In the following, we will outline our highlights and list some research papers that caught our eye. We will first list overall themes and will then touch upon specific research topics that are in line with our areas of focus. Also, we’re proud to say that we had four papers accepted to the conference and workshops this year! If you want to see the AYLIEN team’s research, check out the research sections of our website and our blog. With that said, let’s jump in!

 

Exciting Datasets

Evaluating your approach on CoNLL-2003 or PTB is appropriate for comparing against previous state-of-the-art, but kind of boring. The two following papers introduce datasets that allow you to test your model in more exciting settings:

  • Durrett et al. release a new domain adaptation dataset. The dataset evaluates models on their ability to identify products being bought and sold in online cybercrime forums.  
  • Kutuzov et al. evaluate their word embedding model on a new dataset that focuses on predicting insurgent armed groups based on geographical locations.
  • While he did not introduce a new dataset, Nando de Freitas made the point during his keynote that the best environment for learning and evaluating language is simulation.

sdf

Figure 3: Nando de Freitas’ vision for AI research

Return of the Clusters

Brown clusters, an agglomerative, hierarchical clustering of word types based on contexts that was introduced in 1992 seem to come in vogue again. They were found to be particularly helpful for cross-lingual applications, while clusters were key features in several approaches:

  • Mayhew et al. found that Brown cluster features were an important signal for cross-lingual NER.
  • Botha et al. use word clusters as a key feature in their small, efficient feed-forward neural networks.
  • Mekala et al.’s new document representations cluster word embeddings, which give it an edge for text classification.
  • In his talk at the SCLeM workshop, Noah Smith cites the benefits of using Brown clusters as features for tasks such as POS tagging and sentiment analysis.

emnlp3

Figure 4: Noah Smith on the benefits of clustering in his invited talk at the SCLeM workshop

Distant Supervision

Distant supervision can be leveraged to collect large amounts of noisy training data, which can be useful in many applications. Some papers used novel forms of distant supervision to create new corpora or to train a model more effectively:

  • Lan et al. use urls in tweets to collect a large corpus of paraphrase data. Paraphrase data is usually hard to create, so this approach facilitates the process significantly and enables a continuously expanding collection of paraphrases.
  • Felbo et al. show that training on fine-grained emoji detection is more effective for pre-training sentiment and emotion models. Previous approaches primarily pre-trained on positive and negative emoticons or emotion hashtags.

Data Selection

The current generation of deep learning models is excellent at learning from data. However, we often do not pay much attention to the actual data our model is using. In many settings, we can improve upon the model by selecting the most relevant data:

  • Fang et al. reframe active learning as reinforcement learning and explicitly learn a data selection policy. Active learning is one of the best ways to create a model with as few annotations as possible; any improvement to this process is beneficial.
  • Van der Wees et al. introduce dynamic data selection for NMT, which varies the selected subset of the training data between different training epochs. This approach has the potential to reduce the training time of NMT models at comparable or better performance.
  • Ruder and Plank use Bayesian Optimization to learn data selection policies for transfer learning and investigate how well these transfer across models, domains, and tasks. This approach brings us a step closer towards gaining a better understanding of what constitutes similarity between different tasks and domains.

Character-level Models

Characters are nowadays used as standard features in most sequence models. The Subword and Character-level Models in NLP workshop discussed approaches in more detail, with invited talks on subword language models and character-level NMT.

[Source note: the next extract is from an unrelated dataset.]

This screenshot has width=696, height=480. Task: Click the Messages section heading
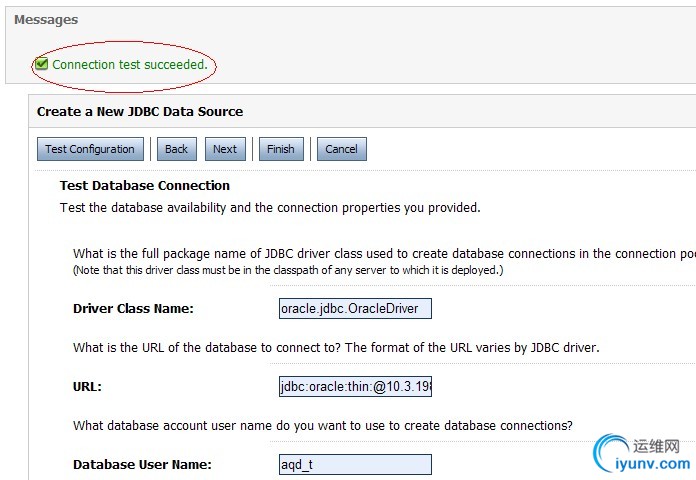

  • Schmaltz et al. find that character-based sequence-to-sequence models outperform word-based models and models with character convolutions for sentence correction.
  • Ryan Cotterell gave a great, movie-inspired tutorial on combining the best of FSTs (cowboys) and sequence-to-sequence models (aliens) for string-to-string transduction. While evaluated on morphological segmentation, the tutorial raised awareness in an entertaining way that often the best of both worlds, i.e. a combination of traditional and neural approaches performs best.

emnlp4

Figure 5: Ryan Cotterell on combining FSTs and seq2seq models for string-to-string transduction

Word Embeddings

Research in word embeddings has matured and now mainly tries to 1) address deficits of word2vec, such as its ability of dealing with OOV words; 2) extend it to new settings, e.g. modelling the relations of words over time; and 3) understand the induced representations better:

  • Pinter et al. propose an approach for generating OOV word embeddings by training a character-based BiLSTM to generate embeddings that are close to pre-trained ones. This approach is promising as it provides us with a more sophisticated way to deal with out-of-vocabulary words than replacing them with an <UNK> token.
  • Herbelot and Baroni slightly modify word2vec to allow it to learn embeddings for OOV words from few data.
  • Rosin et al. propose a model for analyzing when two words relate to each other.
  • Kutuzov et al. propose another model that analyzes how two words relate to each other over time.
  • Hasan and Curry improve the performance of word embeddings on word similarity tasks by re-embedding them in a manifold.
  • Yang et al. introduce a simple approach to learning cross-domain word embeddings. Creating embeddings tuned on a small, in-domain corpus is still a challenge, so it is nice to see more approaches addressing this pain point.
  • Mimno and Thompson try to understand the geometry of word2vec better. They show that the learned word embeddings are positioned diametrically opposite of their context vectors in the embedding space.

Cross-lingual transfer

An increasing number of papers evaluate their methods on multiple languages. In addition, there was an excellent tutorial on cross-lingual word representations, which summarized and tried to unify much of the existing literature. Slides of the tutorial are available here.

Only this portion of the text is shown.